*** Study material Section Begins ***
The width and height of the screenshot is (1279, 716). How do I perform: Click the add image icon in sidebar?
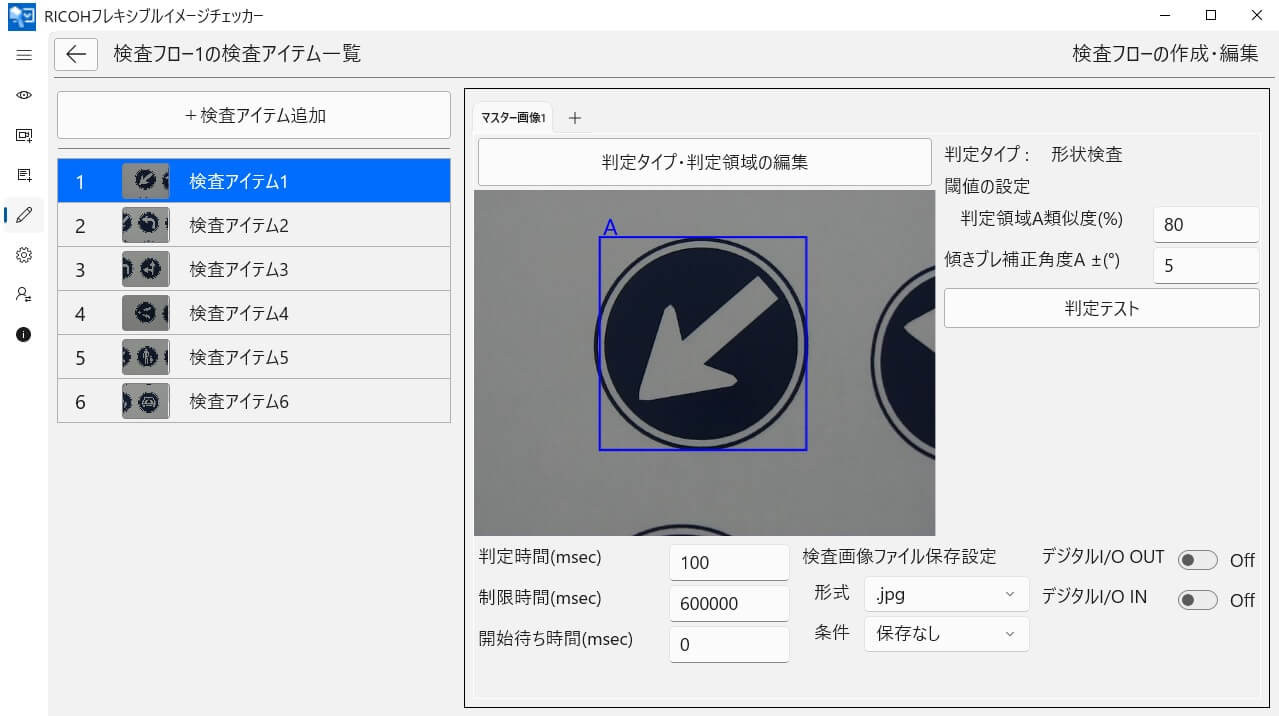[24, 135]
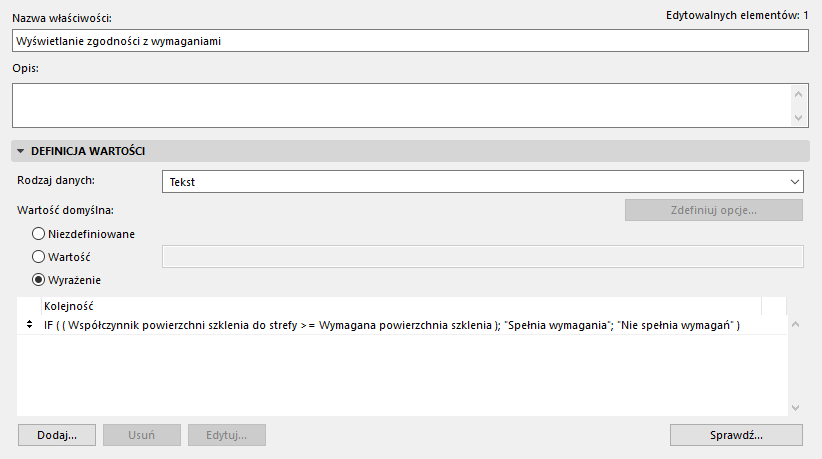
Task: Click the Edytuj... button
Action: 227,435
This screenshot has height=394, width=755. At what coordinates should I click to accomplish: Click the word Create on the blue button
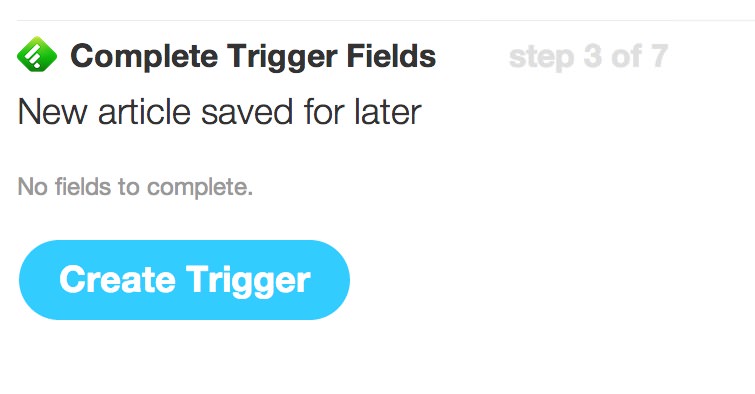(x=117, y=279)
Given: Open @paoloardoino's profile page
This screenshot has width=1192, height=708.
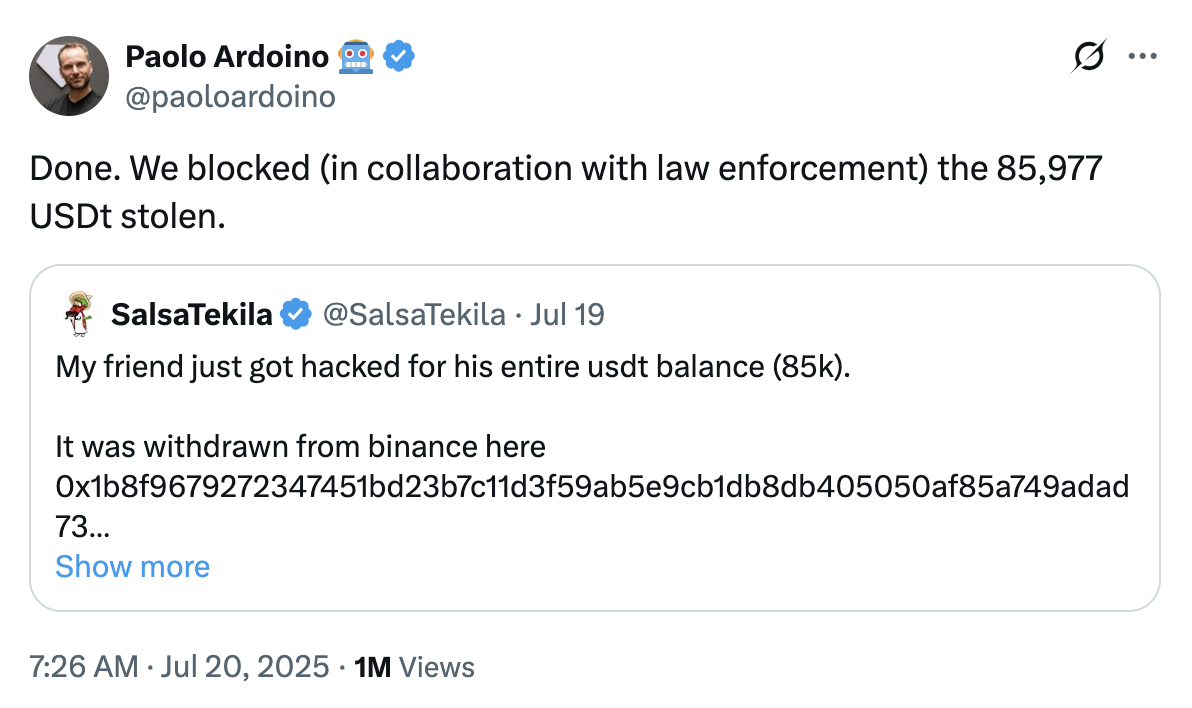Looking at the screenshot, I should [230, 96].
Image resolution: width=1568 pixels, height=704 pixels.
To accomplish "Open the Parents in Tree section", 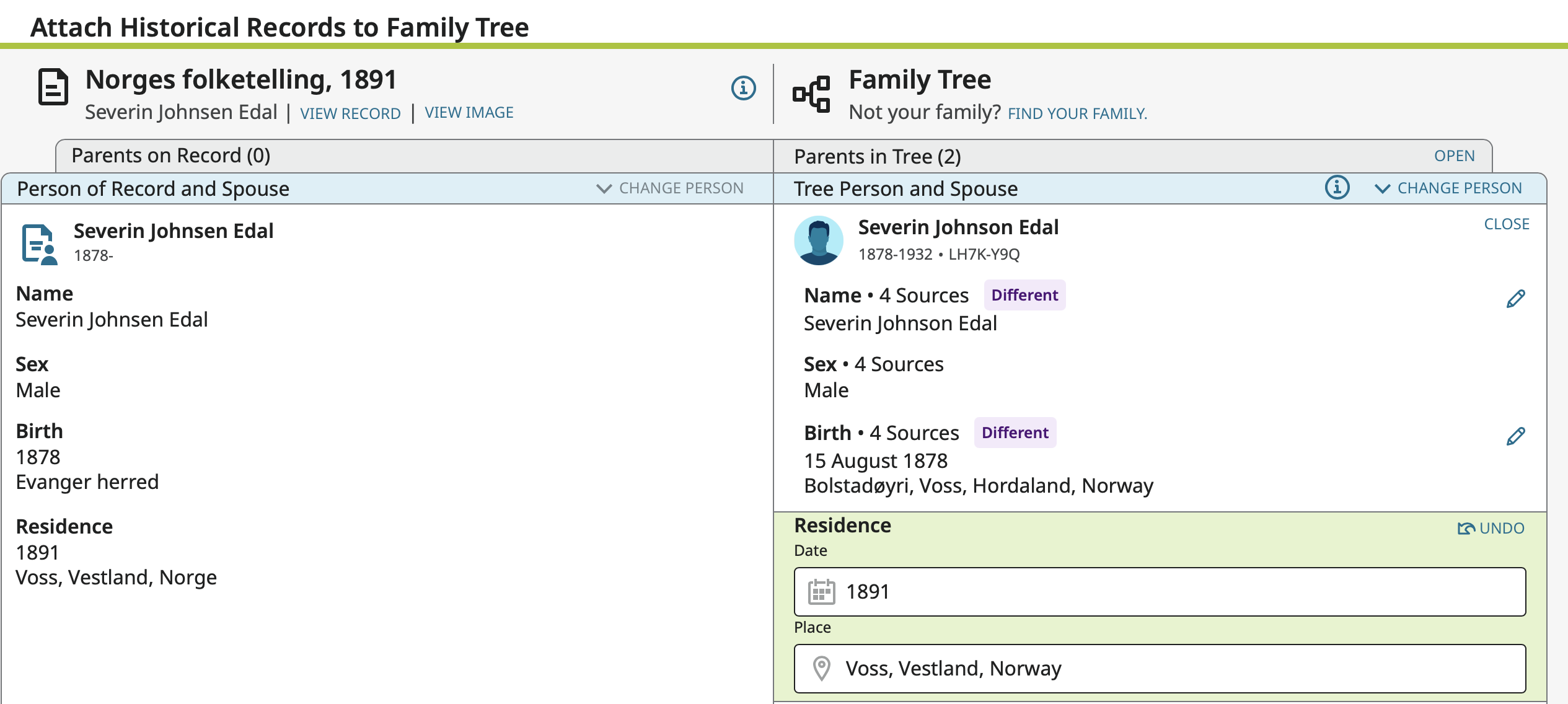I will coord(1454,156).
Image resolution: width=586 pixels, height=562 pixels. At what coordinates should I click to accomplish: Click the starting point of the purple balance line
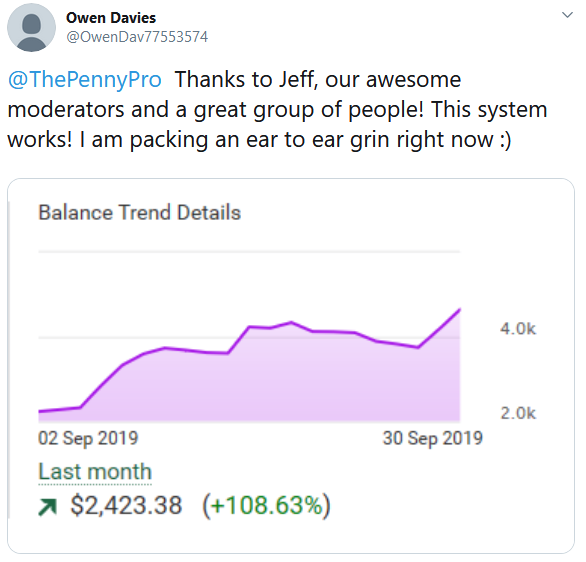(40, 411)
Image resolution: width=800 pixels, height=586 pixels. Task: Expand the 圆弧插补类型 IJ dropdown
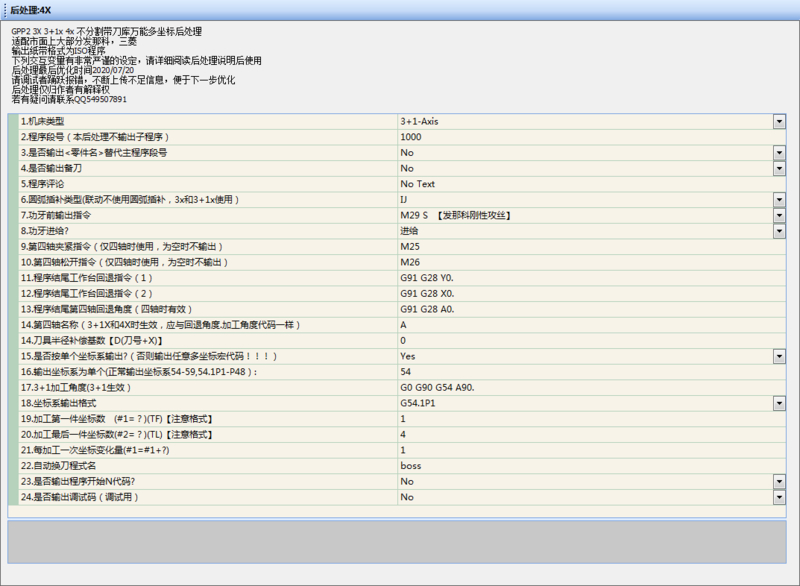tap(779, 200)
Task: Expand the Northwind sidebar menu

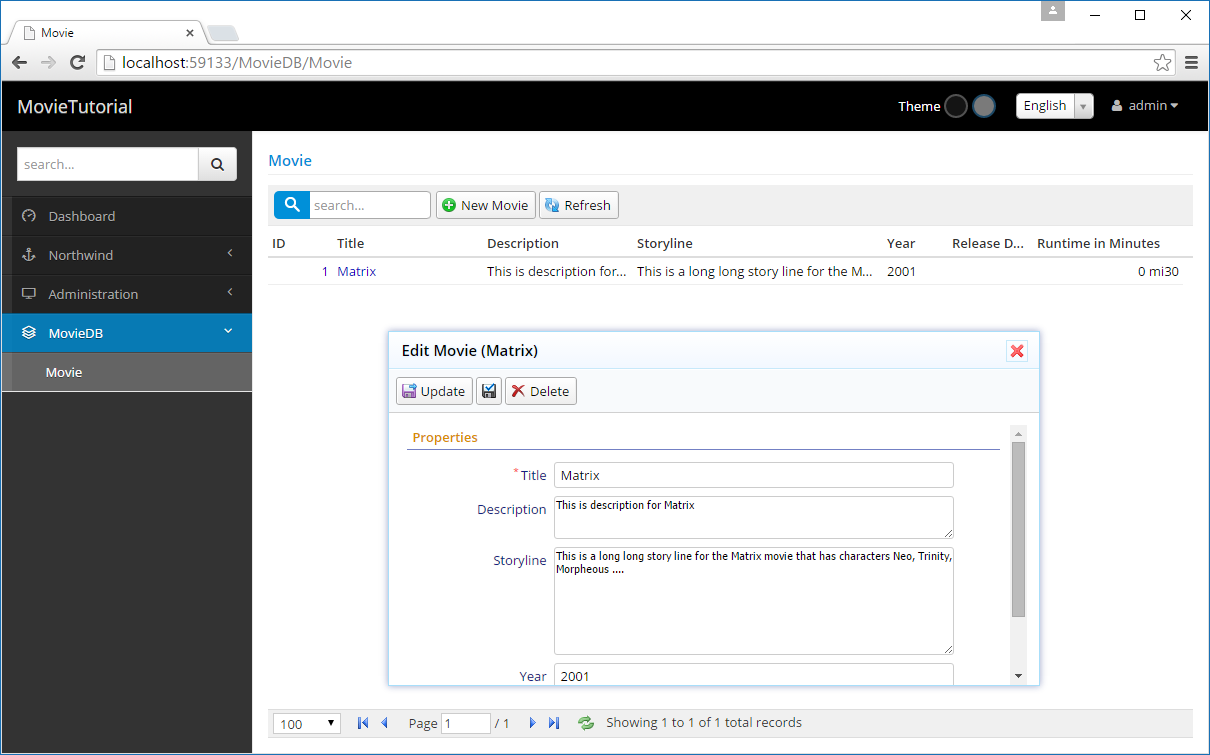Action: (x=126, y=255)
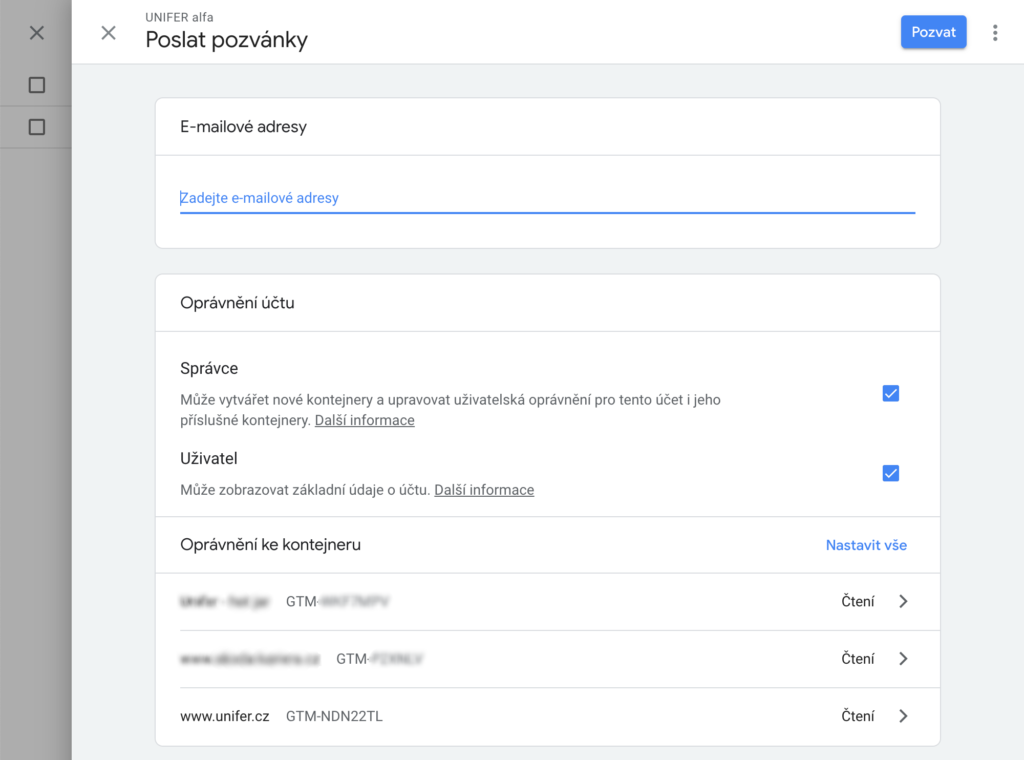This screenshot has height=760, width=1024.
Task: Click Čtending permission on the first container row
Action: [857, 602]
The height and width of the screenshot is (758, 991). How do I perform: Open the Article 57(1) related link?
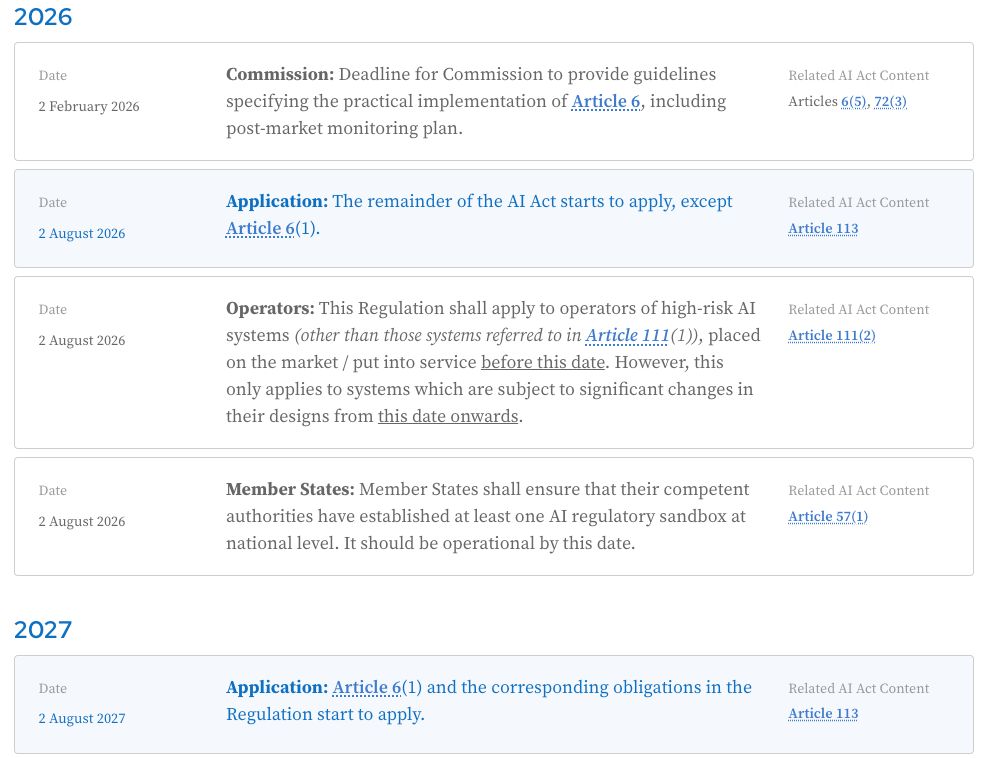[x=827, y=516]
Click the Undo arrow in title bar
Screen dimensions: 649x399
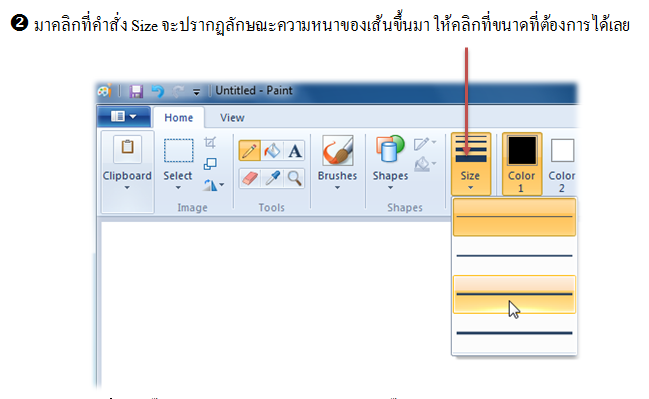coord(158,91)
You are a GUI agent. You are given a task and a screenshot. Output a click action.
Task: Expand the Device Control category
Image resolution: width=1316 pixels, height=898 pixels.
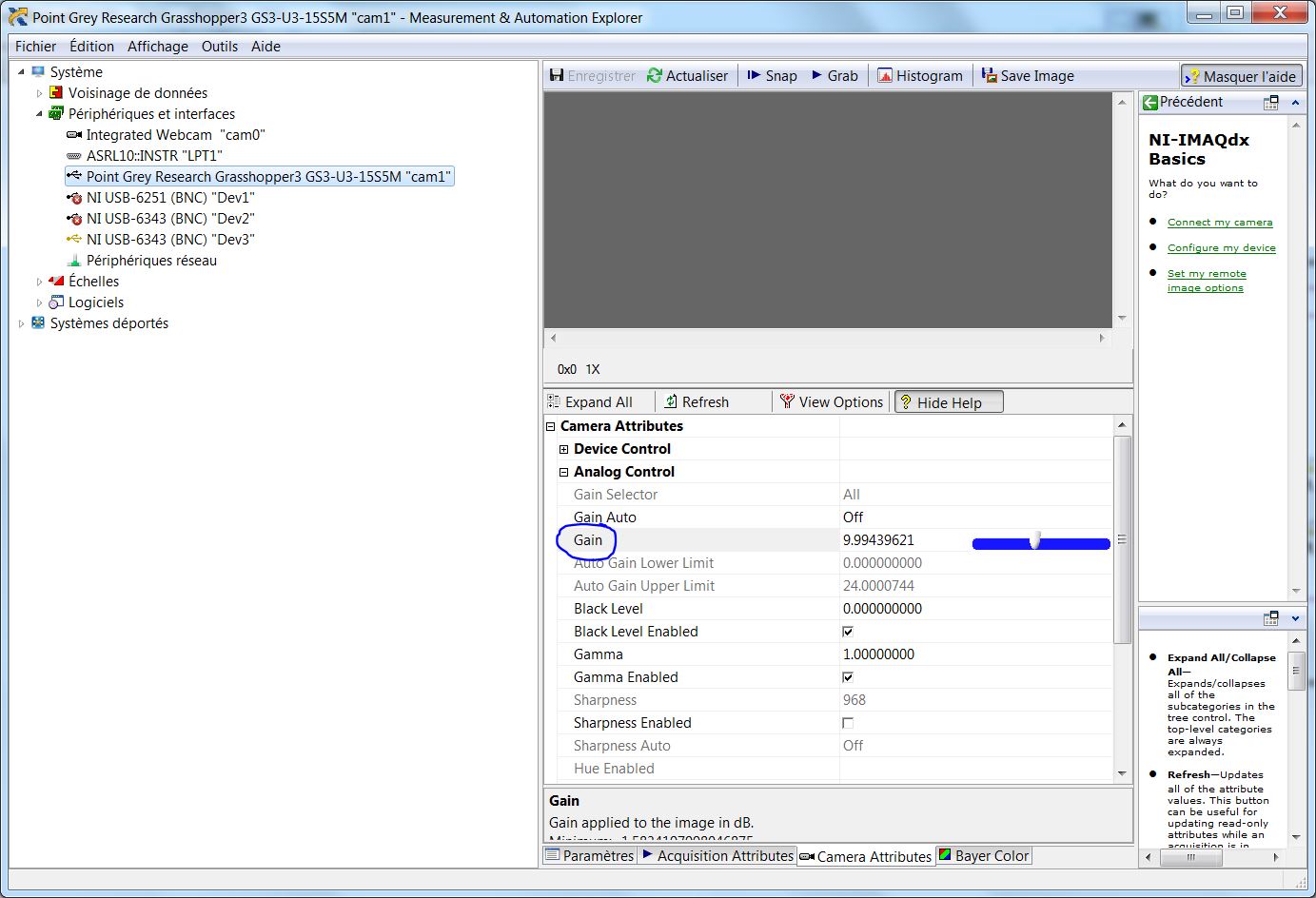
*** Study material Section Ends ***
Repeat the lines from the line containing "You are a GUI" through the end of the material above exactly, with no pictures and nothing else.

Written reply:
You are a GUI agent. You are given a task and a screenshot. Output a click action.
Task: Expand the Device Control category
Image resolution: width=1316 pixels, height=898 pixels.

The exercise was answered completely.